— WHAT YOU SHOULD DO —
Reproduce every line of the material below without altering a single character.

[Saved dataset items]
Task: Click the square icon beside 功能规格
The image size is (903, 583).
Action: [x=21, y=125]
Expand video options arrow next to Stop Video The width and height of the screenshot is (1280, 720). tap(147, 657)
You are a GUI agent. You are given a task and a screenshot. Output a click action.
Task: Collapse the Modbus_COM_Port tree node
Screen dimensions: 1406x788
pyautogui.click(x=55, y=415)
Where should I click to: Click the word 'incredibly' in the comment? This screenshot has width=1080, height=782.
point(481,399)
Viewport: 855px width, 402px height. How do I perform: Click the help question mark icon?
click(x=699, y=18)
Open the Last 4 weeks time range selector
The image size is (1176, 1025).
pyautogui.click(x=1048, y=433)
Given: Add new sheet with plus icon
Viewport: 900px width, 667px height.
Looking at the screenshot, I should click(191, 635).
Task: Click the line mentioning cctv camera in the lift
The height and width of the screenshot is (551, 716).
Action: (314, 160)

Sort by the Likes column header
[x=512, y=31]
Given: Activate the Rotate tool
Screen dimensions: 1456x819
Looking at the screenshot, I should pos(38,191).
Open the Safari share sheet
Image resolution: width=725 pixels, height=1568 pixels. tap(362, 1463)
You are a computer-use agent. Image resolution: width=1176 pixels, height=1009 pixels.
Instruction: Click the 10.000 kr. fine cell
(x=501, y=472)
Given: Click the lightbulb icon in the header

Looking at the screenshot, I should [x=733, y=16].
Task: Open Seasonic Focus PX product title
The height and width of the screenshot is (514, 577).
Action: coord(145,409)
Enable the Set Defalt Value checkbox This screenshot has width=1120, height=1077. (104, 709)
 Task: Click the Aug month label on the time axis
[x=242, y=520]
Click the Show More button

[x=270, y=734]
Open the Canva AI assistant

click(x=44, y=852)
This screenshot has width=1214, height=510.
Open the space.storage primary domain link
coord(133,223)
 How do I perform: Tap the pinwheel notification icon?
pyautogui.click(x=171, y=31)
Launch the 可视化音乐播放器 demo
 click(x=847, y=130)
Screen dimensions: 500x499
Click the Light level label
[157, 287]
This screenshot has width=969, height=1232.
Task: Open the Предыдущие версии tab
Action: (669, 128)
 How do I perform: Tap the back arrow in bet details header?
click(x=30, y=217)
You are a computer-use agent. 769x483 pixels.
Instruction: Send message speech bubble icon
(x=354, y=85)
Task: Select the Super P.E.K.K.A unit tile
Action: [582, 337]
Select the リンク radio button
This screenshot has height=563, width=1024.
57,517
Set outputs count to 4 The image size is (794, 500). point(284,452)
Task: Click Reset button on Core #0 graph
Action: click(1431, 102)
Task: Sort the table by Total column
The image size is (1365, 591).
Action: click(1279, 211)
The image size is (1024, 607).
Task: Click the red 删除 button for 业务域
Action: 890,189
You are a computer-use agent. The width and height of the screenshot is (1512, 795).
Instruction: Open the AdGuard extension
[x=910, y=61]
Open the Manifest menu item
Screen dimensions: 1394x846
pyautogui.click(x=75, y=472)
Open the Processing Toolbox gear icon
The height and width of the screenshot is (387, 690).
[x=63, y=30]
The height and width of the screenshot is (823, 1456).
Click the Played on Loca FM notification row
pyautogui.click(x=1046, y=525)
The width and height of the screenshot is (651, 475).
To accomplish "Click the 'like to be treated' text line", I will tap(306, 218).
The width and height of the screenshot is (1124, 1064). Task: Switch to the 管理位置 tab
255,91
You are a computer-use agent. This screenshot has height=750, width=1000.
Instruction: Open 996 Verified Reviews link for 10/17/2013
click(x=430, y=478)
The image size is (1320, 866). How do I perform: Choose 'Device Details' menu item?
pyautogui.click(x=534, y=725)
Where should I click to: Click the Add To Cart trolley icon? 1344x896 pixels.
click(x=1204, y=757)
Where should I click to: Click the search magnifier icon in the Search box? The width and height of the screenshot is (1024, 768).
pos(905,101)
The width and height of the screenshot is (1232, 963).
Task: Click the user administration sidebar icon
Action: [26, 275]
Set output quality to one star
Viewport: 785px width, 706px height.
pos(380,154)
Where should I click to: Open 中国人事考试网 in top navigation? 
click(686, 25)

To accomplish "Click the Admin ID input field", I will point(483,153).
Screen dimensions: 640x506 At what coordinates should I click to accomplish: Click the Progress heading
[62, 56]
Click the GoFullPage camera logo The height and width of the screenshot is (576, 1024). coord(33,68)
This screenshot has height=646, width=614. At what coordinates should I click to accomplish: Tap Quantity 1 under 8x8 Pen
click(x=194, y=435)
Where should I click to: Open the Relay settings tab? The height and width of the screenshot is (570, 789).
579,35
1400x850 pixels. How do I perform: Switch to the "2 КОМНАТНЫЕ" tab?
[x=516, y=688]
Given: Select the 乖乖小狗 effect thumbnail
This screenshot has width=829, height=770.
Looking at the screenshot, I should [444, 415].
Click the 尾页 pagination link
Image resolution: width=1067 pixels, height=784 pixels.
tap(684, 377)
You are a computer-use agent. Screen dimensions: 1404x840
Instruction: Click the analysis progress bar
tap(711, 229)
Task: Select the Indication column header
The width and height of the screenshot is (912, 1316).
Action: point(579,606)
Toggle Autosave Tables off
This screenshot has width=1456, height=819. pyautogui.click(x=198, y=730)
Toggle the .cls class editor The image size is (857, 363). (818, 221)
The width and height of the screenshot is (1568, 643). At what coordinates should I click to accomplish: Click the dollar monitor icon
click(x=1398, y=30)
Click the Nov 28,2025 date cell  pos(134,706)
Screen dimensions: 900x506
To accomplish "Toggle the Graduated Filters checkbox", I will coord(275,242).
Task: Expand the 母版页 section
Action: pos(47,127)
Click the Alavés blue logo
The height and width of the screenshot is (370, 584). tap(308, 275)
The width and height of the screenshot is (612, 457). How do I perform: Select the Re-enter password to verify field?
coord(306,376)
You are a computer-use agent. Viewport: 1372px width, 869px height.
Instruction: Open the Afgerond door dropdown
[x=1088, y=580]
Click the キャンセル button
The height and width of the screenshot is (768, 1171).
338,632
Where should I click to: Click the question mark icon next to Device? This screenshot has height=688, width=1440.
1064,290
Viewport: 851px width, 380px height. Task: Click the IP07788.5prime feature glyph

— RESULT OF THE TASK —
Task: Click the square icon beside 功能规格
The image size is (903, 583).
Action: [x=21, y=125]
Expand video options arrow next to Stop Video The width and height of the screenshot is (1280, 720). tap(147, 657)
You are a GUI agent. You are given a task and a screenshot. Output a click action.
Task: Collapse the Modbus_COM_Port tree node
Screen dimensions: 1406x788
pyautogui.click(x=55, y=415)
Where should I click to: Click the word 'incredibly' in the comment? This screenshot has width=1080, height=782.
point(481,399)
Viewport: 855px width, 402px height. How do I perform: Click the help question mark icon?
click(x=699, y=18)
Open the Last 4 weeks time range selector
The image size is (1176, 1025).
pyautogui.click(x=1048, y=433)
Given: Add new sheet with plus icon
Viewport: 900px width, 667px height.
Looking at the screenshot, I should click(191, 635).
Task: Click the line mentioning cctv camera in the lift
The height and width of the screenshot is (551, 716).
Action: (314, 160)

Sort by the Likes column header
[x=512, y=31]
Given: Activate the Rotate tool
Screen dimensions: 1456x819
Looking at the screenshot, I should pos(38,191).
Open the Safari share sheet
Image resolution: width=725 pixels, height=1568 pixels. tap(362, 1463)
You are a computer-use agent. Image resolution: width=1176 pixels, height=1009 pixels.
Instruction: Click the 10.000 kr. fine cell
(x=501, y=472)
Given: Click the lightbulb icon in the header

Looking at the screenshot, I should [x=733, y=16].
Task: Open Seasonic Focus PX product title
The height and width of the screenshot is (514, 577).
Action: coord(145,409)
Enable the Set Defalt Value checkbox This screenshot has width=1120, height=1077. (104, 709)
 Task: Click the Aug month label on the time axis
[x=242, y=520]
Click the Show More button

[x=270, y=734]
Open the Canva AI assistant

click(x=44, y=852)
This screenshot has width=1214, height=510.
Open the space.storage primary domain link
coord(133,223)
 How do I perform: Tap the pinwheel notification icon?
pyautogui.click(x=171, y=31)
Launch the 可视化音乐播放器 demo
 click(x=847, y=130)
Screen dimensions: 500x499
Click the Light level label
[157, 287]
This screenshot has width=969, height=1232.
Task: Open the Предыдущие версии tab
Action: (669, 128)
 How do I perform: Tap the back arrow in bet details header?
click(x=30, y=217)
You are a computer-use agent. 769x483 pixels.
Instruction: Send message speech bubble icon
(x=354, y=85)
Task: Select the Super P.E.K.K.A unit tile
Action: [582, 337]
Select the リンク radio button
This screenshot has height=563, width=1024.
57,517
Set outputs count to 4 The image size is (794, 500). point(284,452)
Task: Click Reset button on Core #0 graph
Action: click(1431, 102)
Task: Sort the table by Total column
The image size is (1365, 591).
Action: click(1279, 211)
The image size is (1024, 607).
Task: Click the red 删除 button for 业务域
Action: 890,189
You are a computer-use agent. The width and height of the screenshot is (1512, 795).
Instruction: Open the AdGuard extension
[x=910, y=61]
Open the Manifest menu item
Screen dimensions: 1394x846
pyautogui.click(x=75, y=472)
Open the Processing Toolbox gear icon
The height and width of the screenshot is (387, 690).
[x=63, y=30]
The height and width of the screenshot is (823, 1456).
Click the Played on Loca FM notification row
pyautogui.click(x=1046, y=525)
The width and height of the screenshot is (651, 475).
To accomplish "Click the 'like to be treated' text line", I will tap(306, 218).
The width and height of the screenshot is (1124, 1064). Task: Switch to the 管理位置 tab
255,91
You are a computer-use agent. This screenshot has height=750, width=1000.
Instruction: Open 996 Verified Reviews link for 10/17/2013
click(x=430, y=478)
The image size is (1320, 866). How do I perform: Choose 'Device Details' menu item?
pyautogui.click(x=534, y=725)
Where should I click to: Click the Add To Cart trolley icon? 1344x896 pixels.
click(x=1204, y=757)
Where should I click to: Click the search magnifier icon in the Search box? The width and height of the screenshot is (1024, 768).
pos(905,101)
The width and height of the screenshot is (1232, 963).
Task: Click the user administration sidebar icon
Action: [26, 275]
Set output quality to one star
Viewport: 785px width, 706px height.
pos(380,154)
Where should I click to: Open 中国人事考试网 in top navigation? 
click(686, 25)

To accomplish "Click the Admin ID input field", I will point(483,153).
Screen dimensions: 640x506 At what coordinates should I click to accomplish: Click the Progress heading
[62, 56]
Click the GoFullPage camera logo The height and width of the screenshot is (576, 1024). coord(33,68)
This screenshot has height=646, width=614. At what coordinates should I click to accomplish: Tap Quantity 1 under 8x8 Pen
click(x=194, y=435)
Where should I click to: Open the Relay settings tab? The height and width of the screenshot is (570, 789).
579,35
1400x850 pixels. How do I perform: Switch to the "2 КОМНАТНЫЕ" tab?
[x=516, y=688]
Given: Select the 乖乖小狗 effect thumbnail
This screenshot has width=829, height=770.
Looking at the screenshot, I should [444, 415].
Click the 尾页 pagination link
Image resolution: width=1067 pixels, height=784 pixels.
tap(684, 377)
You are a computer-use agent. Screen dimensions: 1404x840
Instruction: Click the analysis progress bar
tap(711, 229)
Task: Select the Indication column header
The width and height of the screenshot is (912, 1316).
Action: point(579,606)
Toggle Autosave Tables off
This screenshot has width=1456, height=819. pyautogui.click(x=198, y=730)
Toggle the .cls class editor The image size is (857, 363). (818, 221)
The width and height of the screenshot is (1568, 643). At what coordinates should I click to accomplish: Click the dollar monitor icon
click(x=1398, y=30)
Click the Nov 28,2025 date cell  pos(134,706)
Screen dimensions: 900x506
To accomplish "Toggle the Graduated Filters checkbox", I will coord(275,242).
Task: Expand the 母版页 section
Action: pos(47,127)
Click the Alavés blue logo
The height and width of the screenshot is (370, 584). tap(308, 275)
The width and height of the screenshot is (612, 457). How do I perform: Select the Re-enter password to verify field?
coord(306,376)
You are a computer-use agent. Viewport: 1372px width, 869px height.
Instruction: Open the Afgerond door dropdown
[x=1088, y=580]
Click the キャンセル button
The height and width of the screenshot is (768, 1171).
338,632
Where should I click to: Click the question mark icon next to Device? This screenshot has height=688, width=1440.
1064,290
Viewport: 851px width, 380px height. Task: Click the IP07788.5prime feature glyph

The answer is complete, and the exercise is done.